Patricia Highsmith’s The Tremor of Forgery (1969) is more akin to the work of Paul Bowles or Albert Camus than her crime fiction confreres and was received accordingly; the author later declared it her own favorite of her books. New York scribe Howard Ingham journeys to Tunisia to work on a film project. When his collaborators fail to turn up, he begins to lose his bearings, with only a loose community of oddball expats and his trusty typewriter to anchor him. That tool of his trade becomes a literal weapon in what may or may not be a murder; in the desert heat, it’s so difficult to be certain of these things. Anna von Planta, editor of Patricia Highsmith: Her Diaries and Notebooks, wrote that Highsmith recorded “her at times derogatory impressions of North Africa in a travelogue for the New Statesman” as well as Forgery. Here’s a diary entry dated July 7, 1966, with Highsmith commenting on people she’d asked for help in the Tunisian town of Hammamet, a location in Forgery:
All have let us down here. They take names and telephone numbers, make promises, and do not follow through. It must be a curious god they have.

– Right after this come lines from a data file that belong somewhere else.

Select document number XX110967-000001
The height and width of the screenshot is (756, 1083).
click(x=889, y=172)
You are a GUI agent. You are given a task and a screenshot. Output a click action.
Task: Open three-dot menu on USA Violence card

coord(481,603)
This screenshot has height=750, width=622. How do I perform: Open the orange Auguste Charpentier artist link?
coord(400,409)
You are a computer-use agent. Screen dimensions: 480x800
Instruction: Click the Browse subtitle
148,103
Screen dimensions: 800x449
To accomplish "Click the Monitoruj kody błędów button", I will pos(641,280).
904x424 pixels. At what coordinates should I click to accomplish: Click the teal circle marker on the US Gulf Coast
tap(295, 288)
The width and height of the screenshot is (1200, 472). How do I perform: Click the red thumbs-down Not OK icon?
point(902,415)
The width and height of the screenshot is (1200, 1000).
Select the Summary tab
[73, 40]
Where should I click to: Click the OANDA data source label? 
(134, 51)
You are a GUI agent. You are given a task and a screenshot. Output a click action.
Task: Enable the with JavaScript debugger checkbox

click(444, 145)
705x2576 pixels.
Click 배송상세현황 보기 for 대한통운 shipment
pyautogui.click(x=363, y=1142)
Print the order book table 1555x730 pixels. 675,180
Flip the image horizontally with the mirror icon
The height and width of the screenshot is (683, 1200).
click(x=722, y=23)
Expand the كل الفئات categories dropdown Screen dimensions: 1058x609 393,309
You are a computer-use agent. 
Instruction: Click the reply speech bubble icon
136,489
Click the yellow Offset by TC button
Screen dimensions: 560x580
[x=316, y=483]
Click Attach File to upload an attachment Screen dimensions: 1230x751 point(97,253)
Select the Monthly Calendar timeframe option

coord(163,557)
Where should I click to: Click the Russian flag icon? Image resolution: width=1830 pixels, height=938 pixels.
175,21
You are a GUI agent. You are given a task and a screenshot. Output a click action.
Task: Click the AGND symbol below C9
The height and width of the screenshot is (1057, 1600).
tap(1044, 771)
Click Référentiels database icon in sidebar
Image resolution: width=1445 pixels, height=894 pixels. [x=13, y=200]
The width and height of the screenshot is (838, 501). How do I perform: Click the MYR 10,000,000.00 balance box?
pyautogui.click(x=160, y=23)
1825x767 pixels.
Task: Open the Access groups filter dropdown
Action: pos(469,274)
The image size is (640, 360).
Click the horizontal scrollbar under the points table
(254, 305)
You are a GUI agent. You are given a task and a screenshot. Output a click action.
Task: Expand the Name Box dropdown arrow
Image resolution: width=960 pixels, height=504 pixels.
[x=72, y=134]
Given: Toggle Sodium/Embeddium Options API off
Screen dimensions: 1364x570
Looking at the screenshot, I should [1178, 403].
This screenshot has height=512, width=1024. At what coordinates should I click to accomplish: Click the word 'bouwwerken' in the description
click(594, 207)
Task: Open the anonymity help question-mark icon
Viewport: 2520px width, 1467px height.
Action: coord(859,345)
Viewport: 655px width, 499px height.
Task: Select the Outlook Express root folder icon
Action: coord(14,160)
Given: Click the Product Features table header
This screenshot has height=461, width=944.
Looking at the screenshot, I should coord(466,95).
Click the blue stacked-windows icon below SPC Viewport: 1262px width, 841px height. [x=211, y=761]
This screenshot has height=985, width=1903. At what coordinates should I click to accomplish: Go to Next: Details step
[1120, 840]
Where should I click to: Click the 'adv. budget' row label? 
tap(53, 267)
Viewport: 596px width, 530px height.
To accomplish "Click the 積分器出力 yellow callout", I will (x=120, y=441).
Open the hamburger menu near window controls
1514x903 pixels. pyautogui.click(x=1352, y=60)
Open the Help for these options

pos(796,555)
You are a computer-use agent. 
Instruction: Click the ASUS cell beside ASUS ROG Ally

Forgery is a troubling book; Highsmith, in her usual deeply internal style, puts the reader in too-close proximity to Ingham’s wounded psyche, not always a comfortable place to be. For that reason, it’s also a haunting book, and a fitting note on which to close the collection.
What I’m Watching
Blackberry (2023). If the product biopic is now a genre—and Air, Flamin’ Hot, and Tetris would indicate that it is—then Blackberry is the class of the lot. Why? Because the product ultimately failed, which makes for a far more interesting story. Jay Baruchel and It’s Always Sunny in Philadelphia’s Glenn Howerton, two strong comic actors almost unrecognizable here, duet well as the gawky tech genius and the take-no-prisoners businessman who inflicted smartphones on us. Featuring enough hubris to supercharge a Greek tragedy and, seeing that the downfall is partly triggered by an attempt to buy a hockey team, also a Canadian tragedy.
What I’m Drinking
I bought a bottle of the Brazilian sugarcane spirit cachaça for the same reason everybody does, to make caipirinhas. But I hate being a one-dimensional imbiber, so I started casting around for another use for it. Meet the Rabo de Galo, which means rooster tail—get it?—in Portuguese. Introduced in the mid-1950s when vermouth maker Cinzano came to Brazil, it has quickly become a summer staple at Chez K.
1 ¾ oz. cachaça
¾ oz. sweet vermouth
½ oz. Cynar
2 dashes orange bitters
Stir. Strain into a rocks glass with ice. Garnish with an orange twist.
Okay, you win - I ordered a used copy of Doll just based on that cover! By the way, as a comic fan I have to ask - have you ever read any of Ed Brubaker's Criminal or Reckless graphic novels? You'll never find a better comic writer of noir!
Interesting descriptions for both LOA titles. If you were going to recommend one of these volumes to a new reader of the genre, which would it be?